The London Metal Exchange (LME) will include ores and metal products in a new electronic system for tracking material stored outside its registered warehouses and may later expand to other commodities, an executive said. A metals warehousing fraud last year in China spurred the development of the new scheme to provide electronic receipts as proof of ownership for stored metal, which has the capacity for tens of millions of tonnes of material.
The exchange has kicked off testing of its LME Shield system, which it aims to roll out globally early next year, head of business development Matt Chamberlain told Reuters. "We are initially looking at the metals universe, but all the commodities in the world could eventually go on this system," Chamberlain said in an interview.
"We would only do that, however, if the industry in question wanted us to do it. We've had some conversations around it; a lot of our metal owners own other commodities as well." The new service aims to provide the same security as the LME's existing Sword system, which provides the origin and title of metal delivered against LME futures or stored in LME-certified depots.
BROADER SCOPE But while Sword is restricted to refined metal of certain grades approved for delivery against LME contracts, the new system will broaden its scope to include other grades of metal, ores and fabricated products, Chamberlain said. The potential is huge since analysts estimate that in aluminium alone, there are about 8 million tonnes of refined metal stored in non-exchange warehouses.
Shield will also expand the LME's geographic span, not being restricted to LME-certified warehouses, which are only allowed in areas of net metal consumption. "In Chile, we don't allow delivery of copper on the LME because it's an area of net production, but there's a lot of metal that needs to be stored," Chamberlain said.

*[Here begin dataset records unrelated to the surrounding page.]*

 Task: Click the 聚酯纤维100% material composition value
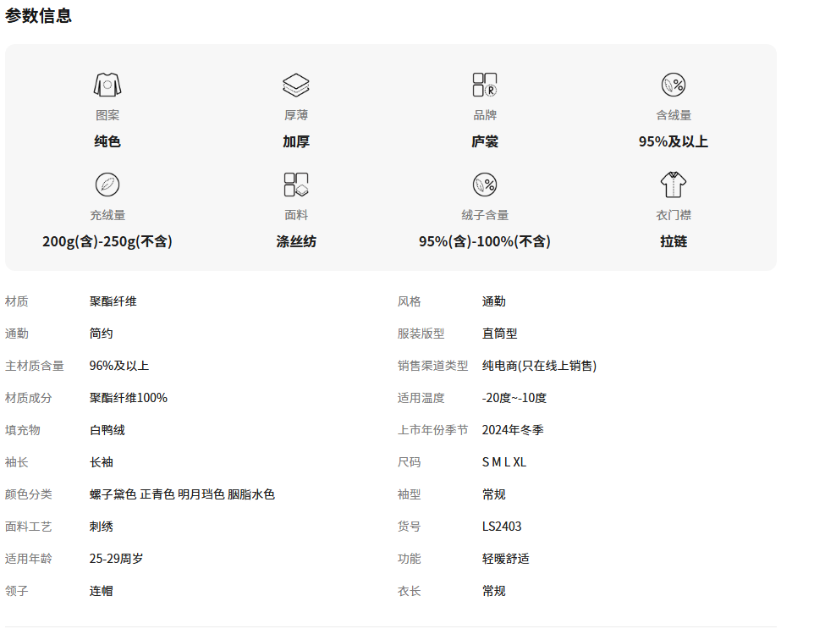coord(129,398)
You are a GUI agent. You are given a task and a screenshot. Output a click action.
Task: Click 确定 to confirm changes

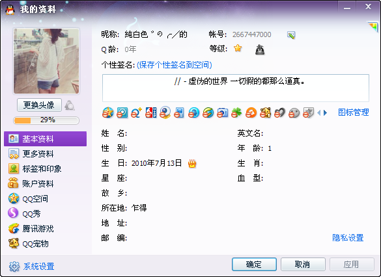(254, 264)
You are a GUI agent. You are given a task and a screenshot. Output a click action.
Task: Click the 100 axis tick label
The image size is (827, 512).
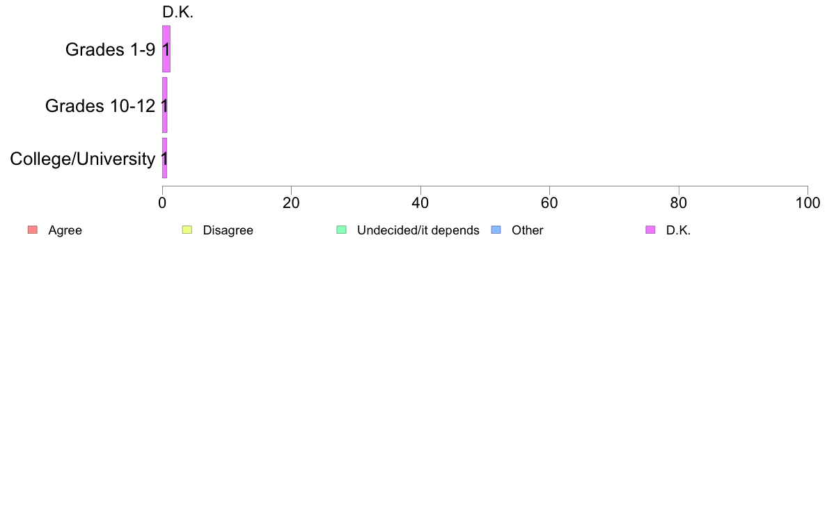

Chile is the world's biggest producer of copper, a metal regarded by some as a bellwether of the global economy due its use in industries such as construction, power and transport. Shield was developed in response to requests from the metals industry and banks which finance metal in the wake of the storage scandal in China's Qingdao port last year.
In the fraud that surfaced in June 2014, a private metals trading firm, Decheng Mining, allegedly duplicated warehouse certificates stored at Qingdao to pledge a metal cargo multiple times as collateral for bank loans. The LME, which is owned by Hong Kong Exchanges and Clearing Ltd (HKEx) hopes to roll out Shield in China even though it has not been allowed by the government there to open LME certified depots. "There's been significant interest in the system from potential Chinese participants," Chamberlain said. "As part of the HKEx group, we're working closely with our parent to analyse the opportunity in the Chinese market and deploy it in an appropriate manner."